### [EXERCISE AIM]
From the forum thread below, output the passage word for word, starting at the words "I think mandatory" and ending after the words "Michael_Wee (Sep 23, 2008)".

### [PROVIDED PASSAGE]
____________________
# Yu Jeong-Min



## ThePizzaGuy92 (Sep 23, 2008)

Maybe this is a stupid question, but what ever happened to that guy? Did he retire from cubing? He hasn't competed since January and missed a few Korean tournaments.


----------



## Dene (Sep 23, 2008)

Sleeping under a rock, I bet, the slacker!


----------



## shelley (Sep 23, 2008)

I heard he's doing mandatory military service.


----------



## Faz (Sep 23, 2008)

shelley said:


> I heard he's doing mandatory military service.



ha!!!!
where did you get that?


----------



## *LukeMayn* (Sep 23, 2008)

shelley said:


> I heard he's doing mandatory military service.



I hope he doesn't *DIE*.....


----------



## Lucas Garron (Sep 23, 2008)

*LukeMayn* said:


> shelley said:
> 
> 
> > I heard he's doing mandatory military service.
> ...


A die has 6 sides.


----------



## hdskull (Sep 23, 2008)

He is, he said it on his website.


----------



## *LukeMayn* (Sep 23, 2008)

hdskull said:


> He is, he said it on his website.



He is *DYING???*


----------



## Dene (Sep 23, 2008)

I think mandatory military service involves doing drills and other boring stuff. It most likely does not involve going to war (I don't think Korea are in the middle of a war at the moment?)
If Korea did go to war the story might be different.


----------



## Michael_Wee (Sep 23, 2008)

the mandatory military service go on for 2 years however you are allowed to go away on weekends after your basic training it is the same in Singapore. however i still have 5 more years before mandatory military service


----------



## Harris Chan (Sep 23, 2008)

Dene said:


> Sleeping under a rock, I bet, the slacker!



That was mean  (lol I know it's a joke). 

That's why you might see some amazing korean cubers "disappearing" for the time being because of this. But there's nothing stopping the Japanese cubers eh (may be university entrance exams? That doesn't last that long though).


----------



## Swordsman Kirby (Sep 25, 2008)

*LukeMayn* said:


> hdskull said:
> 
> 
> > He is, he said it on his website.
> ...



If this isn't trying to be an assh*le like Lucas, I'll...


----------
____________________
### [DATA RECORDS]
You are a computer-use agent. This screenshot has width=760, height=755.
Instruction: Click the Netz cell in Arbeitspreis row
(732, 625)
____________________
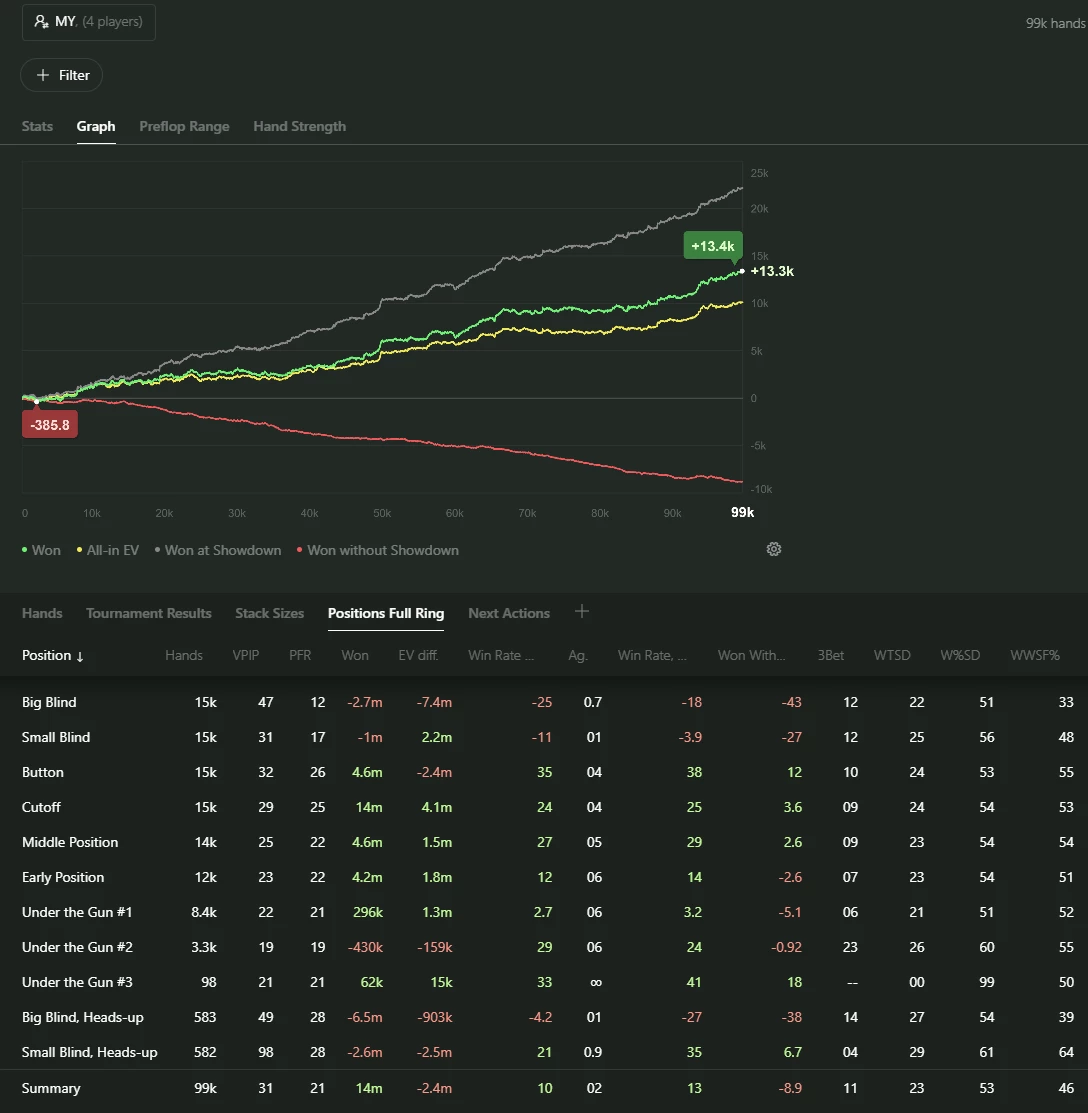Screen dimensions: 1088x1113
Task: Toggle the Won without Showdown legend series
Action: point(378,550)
____________________
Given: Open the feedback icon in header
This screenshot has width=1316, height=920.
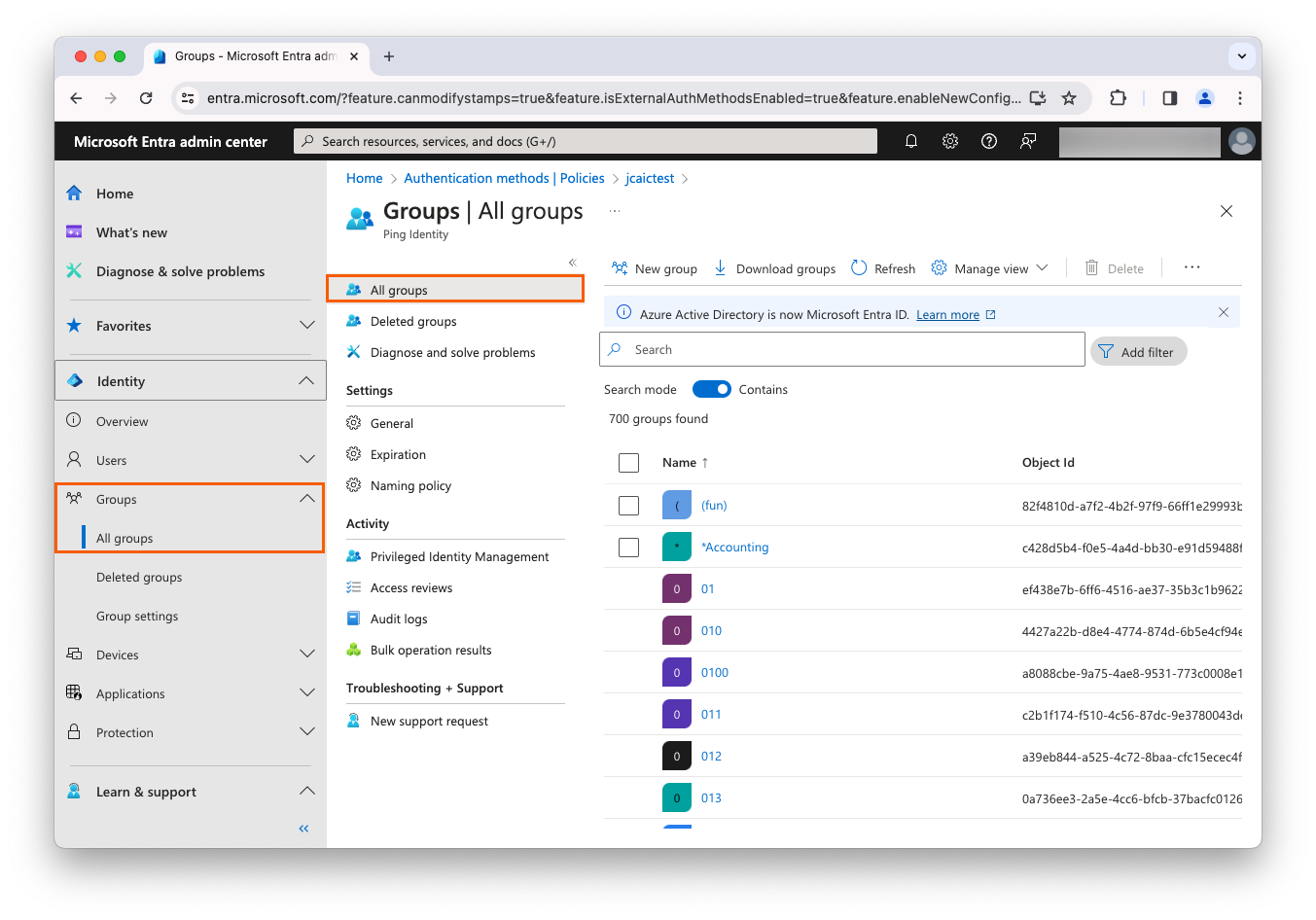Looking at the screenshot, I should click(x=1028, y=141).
____________________
### [RESPONSE TO THIS EXERCISE]
I think mandatory military service involves doing drills and other boring stuff. It most likely does not involve going to war (I don't think Korea are in the middle of a war at the moment?)
If Korea did go to war the story might be different.


----------



## Michael_Wee (Sep 23, 2008)